Il primo spettacolo cui ho assistito a Broadway è stato West Side Story, nel 1958, quando iniziai a frequentare l’università. Avevo solo 17 anni. Con un gruppo di amici dell’Università di Washington ero venuto a New York durante le vacanze del Giorno del Ringraziamento per vedere il maggior numero possibile di spettacoli a Broadway. La commedia musicale era centrata sulle tensioni razziali attorno a immigrati portoricani molto poveri che, venuti come cittadini americani nella City alla ricerca del Sogno Americano, si ritrovavano vittime delle discriminazioni razziali dei discendenti dei primi immigrati, irlandesi, polacchi e italiani.
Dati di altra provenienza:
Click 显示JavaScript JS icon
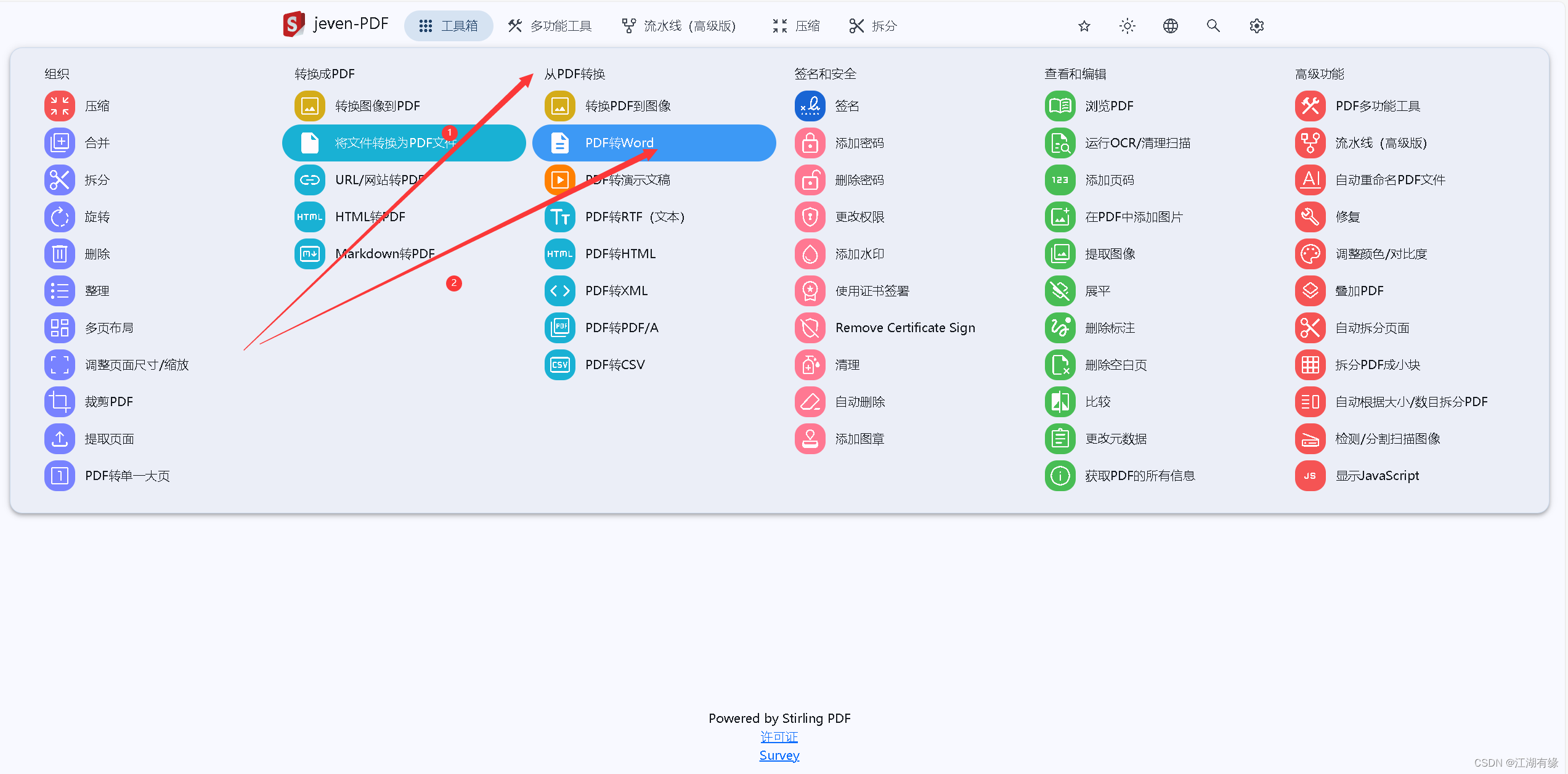 (x=1310, y=476)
Gli immigrati europei erano bianchi e, in quanto tali, pensavano di avere maggiori probabilità di entrare a far parte della massa degli americani. I portoricani non sembravano bianchi e, nella testa della gente, erano scuri (mi hanno sempre chiesto perché ho capelli biondi e occhi azzurri). Per poter avere successo, i portoricani dovevano pensare e agire alla maniera dei bianchi. West Side Story rappresenta questo conflitto attraverso le canzoni e la danza, secondo una storia che ricalca Romeo e Giulietta di Shakespeare.
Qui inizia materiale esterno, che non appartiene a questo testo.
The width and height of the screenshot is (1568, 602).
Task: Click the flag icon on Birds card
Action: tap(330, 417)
Questa settimana, dopo più di cinquant’anni, viene rappresentata a Broadway una nuova versione aggiornata di West Side Story, aprendo un dibattito sui cambiamenti nella composizione etnica degli americani. I dati sono sorprendenti. Secondo il censimento del 2008, afroamericani, ispanici e asiatici costituiranno la maggioranza della popolazione degli Stati Uniti verso il 2042. La maggioranza dei giovani sotto i 18 anni sarà non bianca verso il 2023. Questo significa che ogni bambino nato negli Stati Uniti d’ora in avanti apparterrà a una generazione post-bianca di americani.

Nel passato, come mostra West Side Story, i nativi e gli immigrati non bianchi cercavano di integrarsi il massimo possibile, imparando a parlare inglese senza accento straniero, entrando a far parte di una Chiesa, preferibilmente protestante (la Chiesa cattolica ha tentato per quanto possibile di convincere che il cattolicesimo era compatibile con i valori protestanti, sia progressisti che conservatori), e frequentando le stesse scuole della maggioranza.
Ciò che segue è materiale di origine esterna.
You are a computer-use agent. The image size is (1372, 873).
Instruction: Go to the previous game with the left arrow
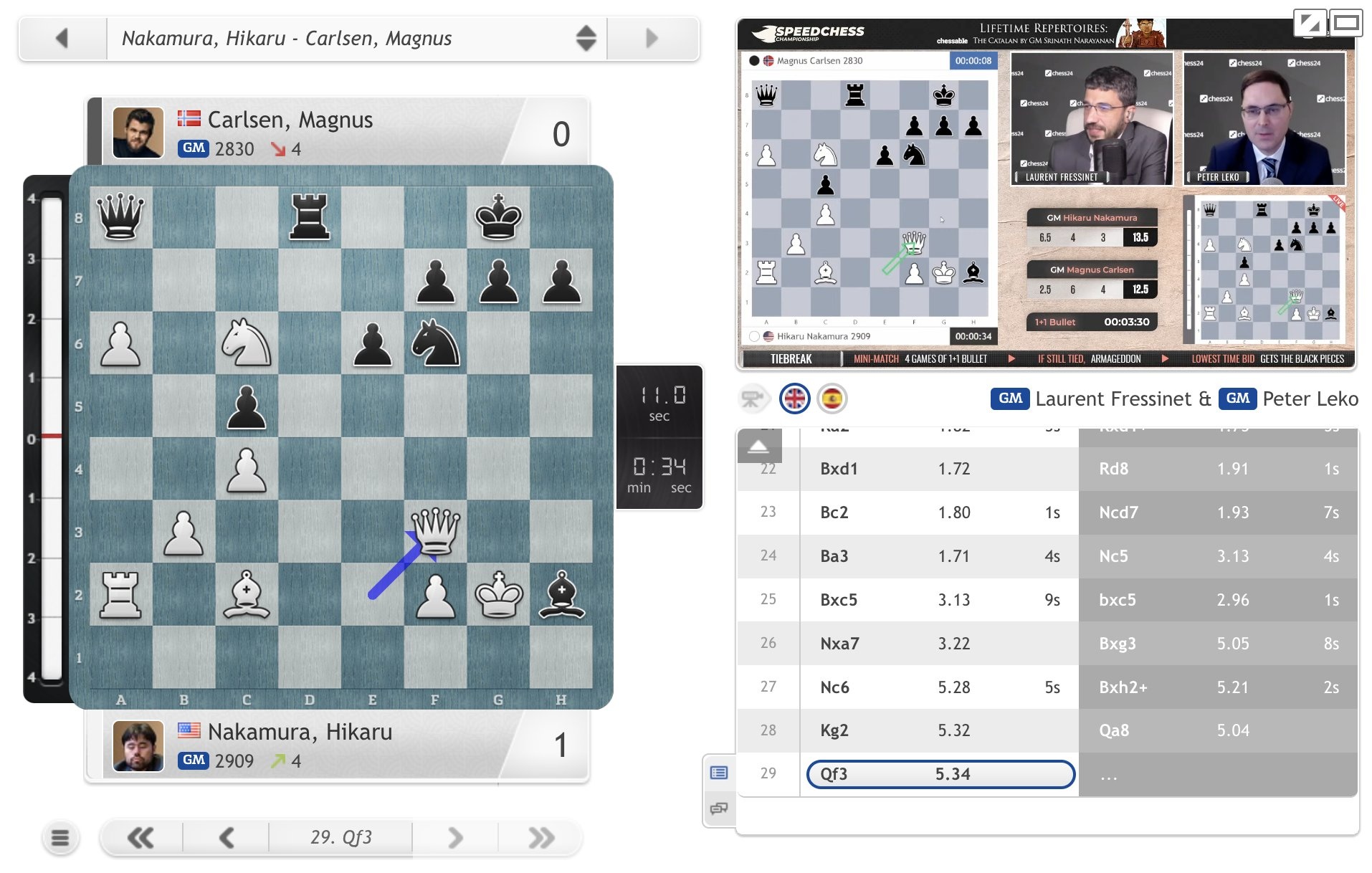point(63,39)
Oggi, questo sforzo di assimilazione non è più così rilevante e l’accento è sulle diversità. Nella nuova versione di West Side Story, i portoricani cantano e parlano in spagnolo. Naturalmente, l’elezione a presidente degli Stati Uniti di uno, per metà del Kenya e per metà del Kansas, che si dichiara nero è un esempio sbalorditivo dei cambiamenti avvenuti nel profilo raziale e culturale dell’America. É sorprendente che, nel mezzo di una crisi economica che minaccia la possibilità di esistenza dell’American Dream, la maggioranza degli americani abbia visto la salvezza nell’elezione di un presidente non bianco (i Repubblicani, dal canto loro, hanno eletto un nero alla guida del loro partito e molti guardano a un indiano-americano, governatore della Louisiana, come prossimo possibile candidato alla presidenza).

Quando leggerete queste righe, il presidente Obama sarà in Europa per la prima volta. In relazione a ciò che sta avvenendo negli Stati Uniti, è altrettanto importante la presenza di Michelle Obama. Tutto ciò comporta cambiamenti che trasformeranno il paese, e quindi il mondo, una volta che la crisi economica sarà passata.